5 Years later, Wall Street is finally paying attention to robotics and AI
What a different world it was just 5 years ago. At that time, robotics and AI still seemed like something straight out of a summer blockbuster. In most people’s minds, it was pure fantasy. Very few people understood it, and even fewer believed in it as an investable opportunity.
It was then, in October 2013, that our small band of believers started digging into the sector. We were passionate about finding a way to gain exposure into what we already saw as the best investment opportunity of a generation, but there was little opportunity. We knew that picking individual stocks in a nascent industry was far too risky; the pool of players was too young and too innovative for us to grasp which ones would fade away and which ones would prove to be the fuel for the massive growth to come. But not a single robotics and AI-focused mutual fund or ETF existed, and even the most daring VCs were steering clear. It seemed that every investor out there still saw AI as science fiction. Our team believed in the opportunity, but capturing it effectively wasn’t going to be easy.
We decided to move forward on our own, creating a proprietary index of the most promising robotics, automation, and AI—or RAAI—companies around the globe. But once we began, we started to see that RAAI reached much deeper than we had even imagined, touching every point of every supply chain of every industry. It was clear that RAAI was on the cusp of exploding into the mainstream, and that the explosion was going to be huge. What lay before us was a complex ecosystem of technologies and applications that seemed to be coming together like a modern-day Tower of Babel that was going to change the world—fast. And while nearly every technology investor at the time was focused almost solely on Silicon Valley, we were seeing some of the most innovative and promising ideas coming from outside the US.
It was soon obvious that an index that could capture this vast opportunity had to be global, including up-and-comers in Korea, Taiwan, Japan, Germany, the UK—wherever innovation was happening. To identify the right companies around the world, we needed the help of experts—not financial professionals, but the leading authorities in robotics, automation, and AI. We began recruiting advisors, and we were fortunate to attract some of the most experienced researchers on the topic.
The PhDs and industry gurus who came on as members of the ROBO Global Strategic Advisory Board quickly schooled us in all things RAAI, pointing us in directions we hadn’t even known existed. We learned not just what companies were making the best robots, but what companies were making the components that were making it possible for robots to think, sense, and act. We were able to see the industry through the eyes of these visionaries to understand how RAAI was being applied in healthcare, food and agriculture, and logistics automation. We learned how it was transforming operations in manufacturing, retail, and energy. We looked at how advancements in sensing, actuation, and computing were feeding a new generation of robots. Most importantly, we saw that the best way to capture the investment potential we were seeking was to build in diversification by creating specific subsectors within the index—subsectors that comprised the entire global ecosystem of robotics and AI.
The ROBO Global Robotics & Automation Index was born.

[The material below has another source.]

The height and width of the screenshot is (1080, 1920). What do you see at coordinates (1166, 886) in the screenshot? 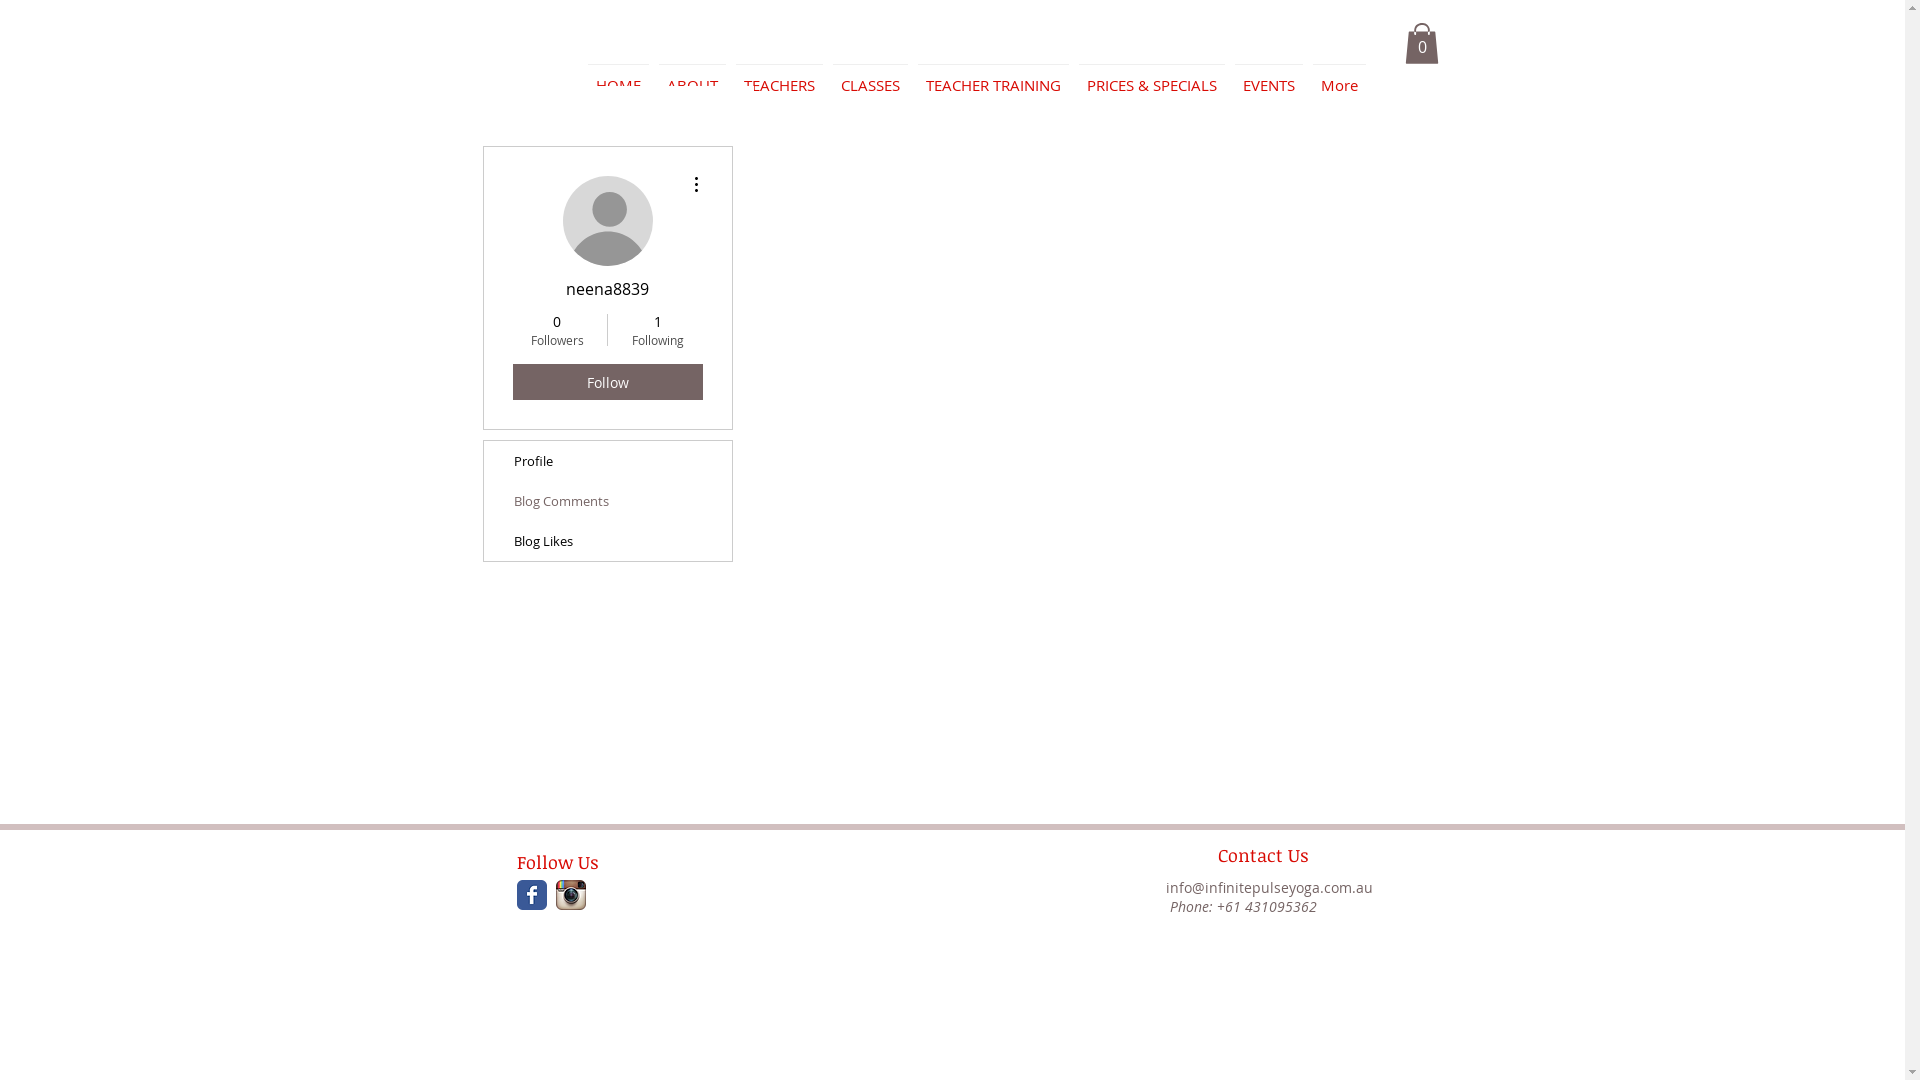
I see `'info@infinitepulseyoga.com.au'` at bounding box center [1166, 886].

Today, the ROBO Global Industry Classification system includes 12 subsectors that focus on the intersection between the technologies and applications that are fueling a movement that is now considered an imperative in every industry. As the industry evolves, we expect the number of subsectors to expand as new ideas emerge to become tomorrow’s reality.
Some investors still see robotics and AI as niche investments. But more and more, even the most risk-averse among them are realizing that it is a niche that demands a presence in every long-term portfolio. Why? Because the scope of robotics and AI is vast, and the massive impact it will have on every industry in every part of the world is now undeniable.
It’s no surprise that ROBO Global is no longer alone in the market. Newcomers are throwing together robotics and AI-focused investment vehicles at a rapid clip. But unlike ROBO Global, which is a research-driven, forward-looking index based on the knowledge and insights of some of the world’s most respected leaders in robotics, automation, and AI, these cheaper, untested options tend to focus on market cap alone and use back testing to “prove” their worth. But for anyone who is looking beyond the day trading game and wants to capture the tremendous, long-term opportunity of the entire ecosystem of all things RAAI, I would place my bets—and my hard-earned money—in the hands of the experts who are in the trenches every day to identify tomorrow’s opportunities. In the fast-changing, fast-growing world of robotics, automation, and AI, I believe it’s the only way to go.